▸ WHAT NEEDS TO BE DONE
Reproduce, word for word, the portion of the Splunk machine learning tiers table that begins with the words "This second tier" and ends with "production container models.".

— BEGIN EXCERPT TO READ —

Tier | Description |
---|---|
Tier 1: Getting Started with Core Splunk | The first tier uses Core Splunk and some embedded commands that provide statistical and base functions for ML, as well as predefined ML commands for clustering, anomaly detection, and prediction and trending. |
Tier 2: Using MLTK to Advance ML Use Cases | The second tier uses the Splunk Machine Learning Toolkit (MLTK), which requires installing the Python for Scientific Computing (PSC) add-on.
This second tier provides access to traditional ML algorithms through examples and guided workflows (Showcase), the ability to manage multiple models (Experiments), and support for ONNX models (Models) that can be trained on external or third-party systems and get imported into MLTK. |
Tier 3: Custom Use Cases with DSDL | The third tier uses the Splunk App for Data Science and Deep Learning (DSDL), which requires installing PSC and MLTK, and leverages a separate container environment that connects to DSDL. In this container environment users can develop new AI/ML models with any open source libraries within Jupyterlab, and also manage production container models.

— END EXCERPT TO READ —
— BEGIN DATA EXCERPT —

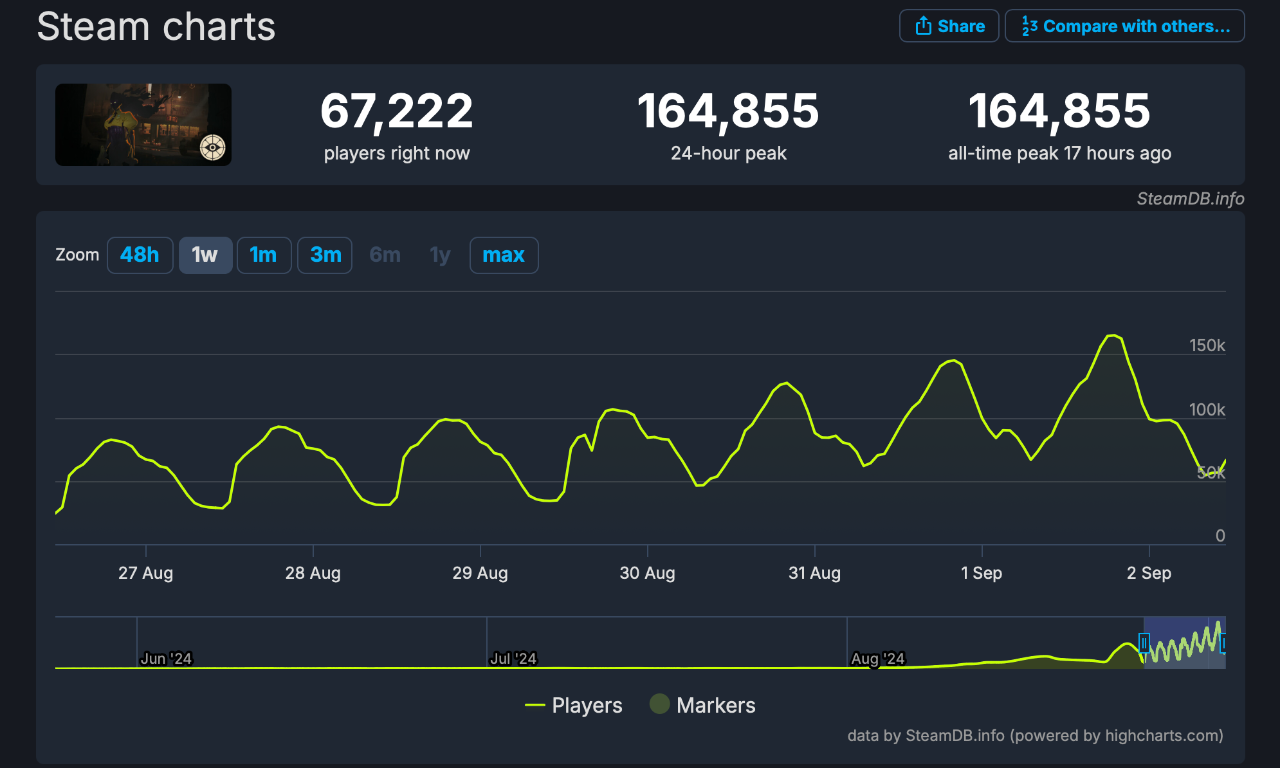Show full history with max zoom

[503, 255]
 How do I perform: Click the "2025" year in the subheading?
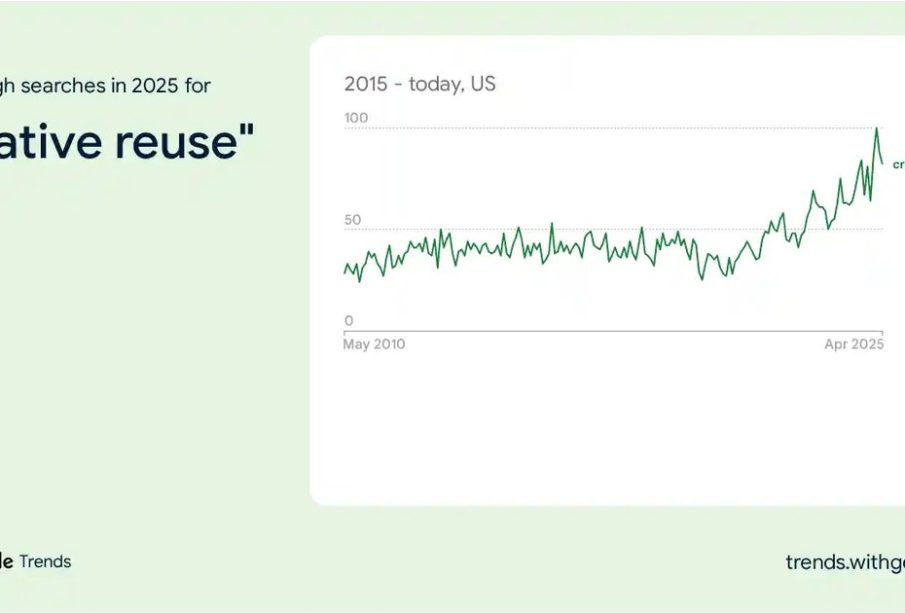pyautogui.click(x=155, y=86)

— END DATA EXCERPT —

▸ FULL OUTPUT
This second tier provides access to traditional ML algorithms through examples and guided workflows (Showcase), the ability to manage multiple models (Experiments), and support for ONNX models (Models) that can be trained on external or third-party systems and get imported into MLTK. |
Tier 3: Custom Use Cases with DSDL | The third tier uses the Splunk App for Data Science and Deep Learning (DSDL), which requires installing PSC and MLTK, and leverages a separate container environment that connects to DSDL. In this container environment users can develop new AI/ML models with any open source libraries within Jupyterlab, and also manage production container models.